Ce site est public et libre d'accès sous réserve de s'y inscrire (gratuit), vous y trouverez les bases de données suivantes :
La sûreté maritime : PFSO et Organisation de la sûreté par état,
L'évaluation de l'état des navires : condition assessment scheme,
Les organismes accrédités,
Les accidents maritimes,
Les installations de réception des déchets d'exploitation : recherche, déclaration de déficience.
D'autres projets sont dans les tuyaux du coté de l'OMI pour de tels services en ligne (exemples : évaluation des mélanges chimiques transportés ; inventaire des matériels de prévention de la pollution, ....).
Autres conventions :
Le protocole sur la lutte contre la pollution d'origine chimique (conventions OPRC- HNS) est sur le point d'entrer en vigueur car il ne lui manque plus qu'une ratification.
La convention sur les systèmes anti-salissures en est à 16/25 adhésions nécessaires.

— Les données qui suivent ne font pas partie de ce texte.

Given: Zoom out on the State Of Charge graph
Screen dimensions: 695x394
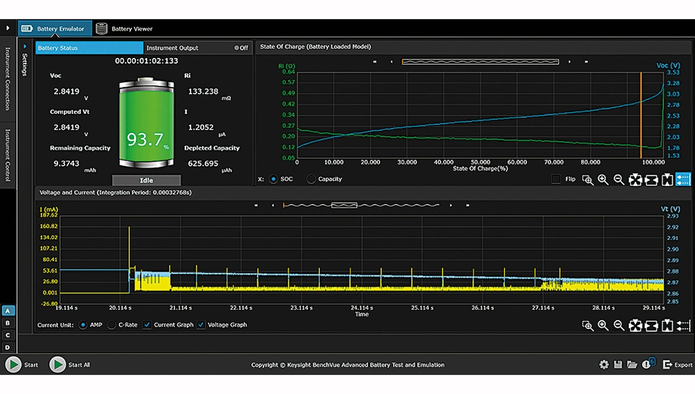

La convention sur les eaux de ballast en est à 6/30 adhésions nécessaires. Les pays sont méfiants car la charge de travail pour les installations portuaires de réception est alors importante.
Conclusion :
Ce séjour m'a passionné. J'ai cru un moment qu'il serait possible de se faire entendre en assemblée plénière sur le sujet des séparateurs à eaux mazouteuses, mais j'ai découvert l'intérêt des "pauses" thé ou café qui sont des occasions rêvées pour faire passer les messages à qui l'on veut. Il ne reste plus qu'à être convaincant et bien argumenté. Pour ma part je suis toujours en contact avec des membres de différentes délégations tant nationales que non gouvernementales sur différents sujets que nous avons à coeur, et qui feront l'objet d'un prochain article.
Je vous remercie de la confiance que vous m'avez accordé et espère renouveler cette expérience lors du prochain MEPC en octobre 2006.